Молодая баба (по отчеству величают — дочка, что ли, хозяйская?) движением руки отпустила служанку, обняла юродивого, прижала его голову к плечу, стала гладить.

— Ну, Юринька, ну… Ни на сколько одного оставить нельзя…

Тот сразу успокоился, а непонятная женка оказалась зорче горничной — заметила сидящего в углу человека.

— Ты кто?

Захарка поднялся.

— Я к госпоже Настасье… Весть привез, важную.
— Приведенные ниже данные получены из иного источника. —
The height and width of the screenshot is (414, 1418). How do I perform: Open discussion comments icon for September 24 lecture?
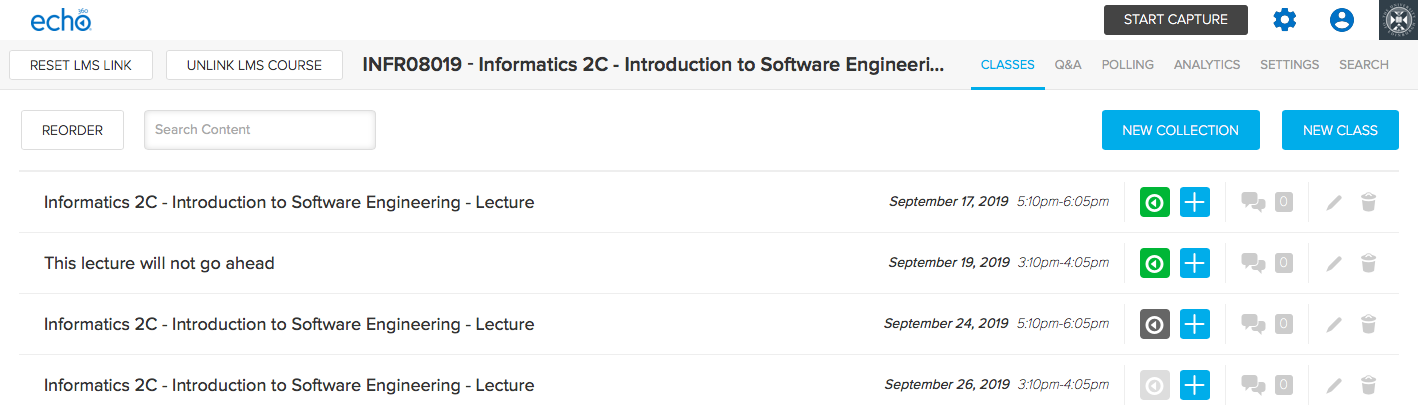coord(1253,324)
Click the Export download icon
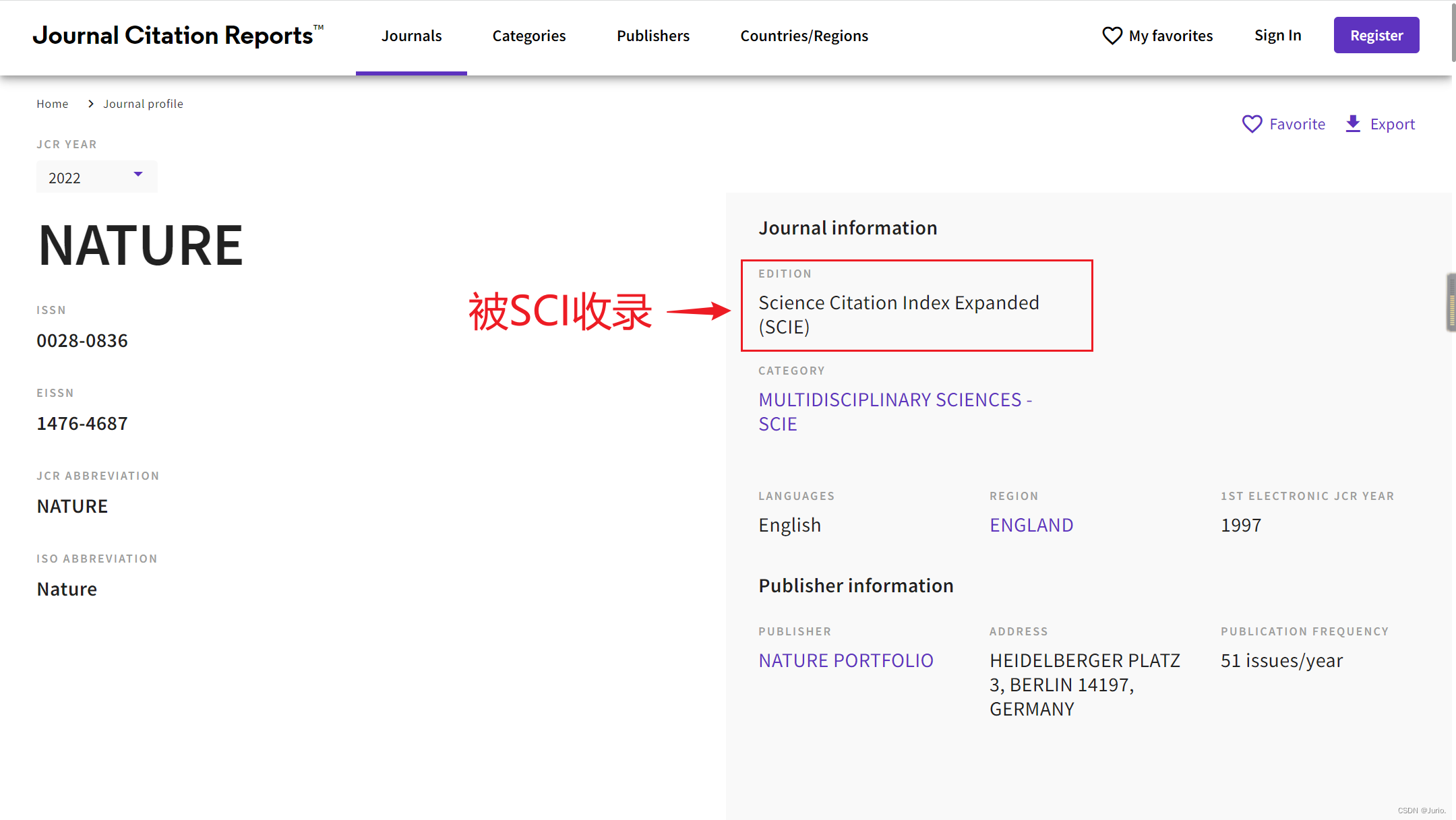 pos(1353,124)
Прикидывал: этой, что ли, обо всем рассказать? Взгляд у ней острый, говорит начальственно — как те, кто ничьей власти над собой не признает. В Москве один только великий князь этак себя держит.

— Из Москвы я. Состоял при государевом дворе. Узнал такое, что…

— Ей скажешь, — перебила рыжая. — Она любит первая знать.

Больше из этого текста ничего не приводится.